Authors: Angad Gill, Nevena Golubovic

Architecture

The system consists of a total of five services:

  • Frontend: The frontend is provided by a Python Flask server (site/frontend.py) paired with Gunicorn and NGINX.

  • Backend: There are two options for the backend:

    1. Worker: Python Celery to perform all analysis tasks asynchronously (site/worker.py).
    2. Queue: RabbitMQ as a message broker between the Frontend and Workers.
    3. Database: Centaurus can be used with either NoSQL (MongoDB) or SQL (Postgres) to store all parameters for analysis and results of all tasks associated with each analysis.
    4. Storage: Amazon S3 to store the data files uploaded by users.

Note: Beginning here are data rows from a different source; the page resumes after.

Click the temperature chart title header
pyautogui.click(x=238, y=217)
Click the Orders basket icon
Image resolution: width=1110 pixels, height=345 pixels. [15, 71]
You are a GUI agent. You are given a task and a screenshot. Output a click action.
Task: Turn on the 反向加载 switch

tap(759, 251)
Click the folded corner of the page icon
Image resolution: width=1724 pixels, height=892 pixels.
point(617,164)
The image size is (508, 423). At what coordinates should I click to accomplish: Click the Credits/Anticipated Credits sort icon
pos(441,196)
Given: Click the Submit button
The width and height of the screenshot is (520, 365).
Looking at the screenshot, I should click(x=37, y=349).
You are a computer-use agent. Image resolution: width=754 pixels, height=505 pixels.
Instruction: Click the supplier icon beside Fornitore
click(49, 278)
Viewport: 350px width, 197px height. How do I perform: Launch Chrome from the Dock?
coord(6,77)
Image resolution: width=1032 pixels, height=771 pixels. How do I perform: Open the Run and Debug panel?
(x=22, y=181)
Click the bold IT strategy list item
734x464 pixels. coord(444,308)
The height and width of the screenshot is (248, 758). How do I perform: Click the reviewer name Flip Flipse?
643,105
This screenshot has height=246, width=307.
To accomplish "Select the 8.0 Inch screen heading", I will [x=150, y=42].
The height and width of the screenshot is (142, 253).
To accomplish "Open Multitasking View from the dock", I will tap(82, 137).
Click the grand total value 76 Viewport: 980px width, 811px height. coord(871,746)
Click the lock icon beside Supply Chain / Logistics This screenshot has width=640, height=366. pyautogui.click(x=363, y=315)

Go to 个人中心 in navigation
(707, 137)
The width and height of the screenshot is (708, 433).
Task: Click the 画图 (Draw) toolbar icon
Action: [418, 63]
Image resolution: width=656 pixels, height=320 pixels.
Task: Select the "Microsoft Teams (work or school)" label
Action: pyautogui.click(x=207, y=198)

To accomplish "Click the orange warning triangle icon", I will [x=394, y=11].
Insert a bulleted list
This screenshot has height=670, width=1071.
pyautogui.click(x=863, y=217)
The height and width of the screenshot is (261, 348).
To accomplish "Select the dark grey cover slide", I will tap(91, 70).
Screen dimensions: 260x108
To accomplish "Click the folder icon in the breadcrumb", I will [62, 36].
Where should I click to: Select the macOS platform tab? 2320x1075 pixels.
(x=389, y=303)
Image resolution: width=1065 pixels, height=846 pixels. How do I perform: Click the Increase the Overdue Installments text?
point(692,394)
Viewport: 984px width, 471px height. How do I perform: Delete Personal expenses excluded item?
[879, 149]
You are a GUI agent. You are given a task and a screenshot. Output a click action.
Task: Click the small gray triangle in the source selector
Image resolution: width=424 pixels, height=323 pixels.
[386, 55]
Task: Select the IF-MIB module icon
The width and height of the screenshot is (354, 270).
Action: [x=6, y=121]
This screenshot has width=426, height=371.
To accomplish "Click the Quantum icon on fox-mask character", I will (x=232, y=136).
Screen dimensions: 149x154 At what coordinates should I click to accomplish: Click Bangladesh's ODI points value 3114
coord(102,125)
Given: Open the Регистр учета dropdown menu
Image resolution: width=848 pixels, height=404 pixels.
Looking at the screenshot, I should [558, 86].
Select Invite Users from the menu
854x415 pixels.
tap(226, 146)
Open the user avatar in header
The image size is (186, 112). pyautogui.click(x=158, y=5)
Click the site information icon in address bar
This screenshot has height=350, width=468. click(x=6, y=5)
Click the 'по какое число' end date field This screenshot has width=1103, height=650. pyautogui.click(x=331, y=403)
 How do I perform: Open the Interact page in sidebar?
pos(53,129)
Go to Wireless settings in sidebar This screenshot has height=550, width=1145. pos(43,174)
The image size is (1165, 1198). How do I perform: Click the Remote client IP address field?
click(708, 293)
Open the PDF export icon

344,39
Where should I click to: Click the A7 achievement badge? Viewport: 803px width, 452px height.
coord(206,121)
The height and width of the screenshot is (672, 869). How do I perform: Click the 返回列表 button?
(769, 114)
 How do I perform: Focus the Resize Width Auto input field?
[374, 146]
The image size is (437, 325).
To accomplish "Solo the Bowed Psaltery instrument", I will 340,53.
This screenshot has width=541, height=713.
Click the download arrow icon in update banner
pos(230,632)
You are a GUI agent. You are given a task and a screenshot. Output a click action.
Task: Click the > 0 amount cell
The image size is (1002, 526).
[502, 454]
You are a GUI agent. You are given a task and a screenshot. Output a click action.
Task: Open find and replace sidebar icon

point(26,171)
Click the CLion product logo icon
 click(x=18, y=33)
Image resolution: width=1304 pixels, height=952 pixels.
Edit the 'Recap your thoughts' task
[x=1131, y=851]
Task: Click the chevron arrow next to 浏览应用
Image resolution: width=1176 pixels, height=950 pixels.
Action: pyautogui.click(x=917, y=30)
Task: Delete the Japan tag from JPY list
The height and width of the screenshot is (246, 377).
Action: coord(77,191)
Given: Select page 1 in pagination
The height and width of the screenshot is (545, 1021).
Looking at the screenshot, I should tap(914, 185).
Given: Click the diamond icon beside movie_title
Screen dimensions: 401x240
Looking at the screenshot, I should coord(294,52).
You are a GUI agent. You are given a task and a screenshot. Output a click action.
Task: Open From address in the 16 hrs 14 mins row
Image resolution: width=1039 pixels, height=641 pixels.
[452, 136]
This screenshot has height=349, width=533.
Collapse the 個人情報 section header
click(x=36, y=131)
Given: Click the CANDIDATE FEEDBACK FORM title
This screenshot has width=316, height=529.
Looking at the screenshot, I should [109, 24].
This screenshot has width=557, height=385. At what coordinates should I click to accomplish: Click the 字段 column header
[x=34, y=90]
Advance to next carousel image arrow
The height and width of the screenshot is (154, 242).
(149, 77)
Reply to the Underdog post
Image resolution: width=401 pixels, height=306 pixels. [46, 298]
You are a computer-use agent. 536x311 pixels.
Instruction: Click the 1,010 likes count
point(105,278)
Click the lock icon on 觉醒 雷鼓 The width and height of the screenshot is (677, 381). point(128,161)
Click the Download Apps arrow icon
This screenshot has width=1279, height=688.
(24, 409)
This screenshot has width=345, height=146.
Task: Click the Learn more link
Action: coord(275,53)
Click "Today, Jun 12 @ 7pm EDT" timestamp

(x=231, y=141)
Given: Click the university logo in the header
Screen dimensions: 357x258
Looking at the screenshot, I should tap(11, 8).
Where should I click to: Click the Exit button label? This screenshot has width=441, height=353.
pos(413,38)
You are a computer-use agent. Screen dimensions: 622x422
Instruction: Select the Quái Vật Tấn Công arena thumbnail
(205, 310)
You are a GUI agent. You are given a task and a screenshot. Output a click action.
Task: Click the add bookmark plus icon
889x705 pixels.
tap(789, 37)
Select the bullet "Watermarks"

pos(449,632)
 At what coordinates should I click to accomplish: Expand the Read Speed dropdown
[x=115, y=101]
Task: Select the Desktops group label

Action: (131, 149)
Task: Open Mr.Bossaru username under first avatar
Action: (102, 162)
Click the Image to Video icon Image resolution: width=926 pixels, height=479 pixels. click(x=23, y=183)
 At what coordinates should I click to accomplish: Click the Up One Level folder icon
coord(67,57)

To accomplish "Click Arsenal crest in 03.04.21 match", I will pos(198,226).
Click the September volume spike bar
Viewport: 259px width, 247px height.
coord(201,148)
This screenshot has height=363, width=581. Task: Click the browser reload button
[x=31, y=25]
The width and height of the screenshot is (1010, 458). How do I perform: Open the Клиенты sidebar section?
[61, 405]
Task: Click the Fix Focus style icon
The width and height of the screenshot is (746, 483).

    Centaurus Architecture

Purpose

The purpose of the Frontend is to do the following:

  1. Provide an interface for users to upload their data files to the Backend Storage.
  2. Provide an interface for users to view the status and results of the analysis.
  3. Generate all the tasks (individual k-means fit runs) needed to complete a job.
  4. Generate necessary plots and tables needed for 1. and 2.
  5. Allow users to rerun tasks that failed.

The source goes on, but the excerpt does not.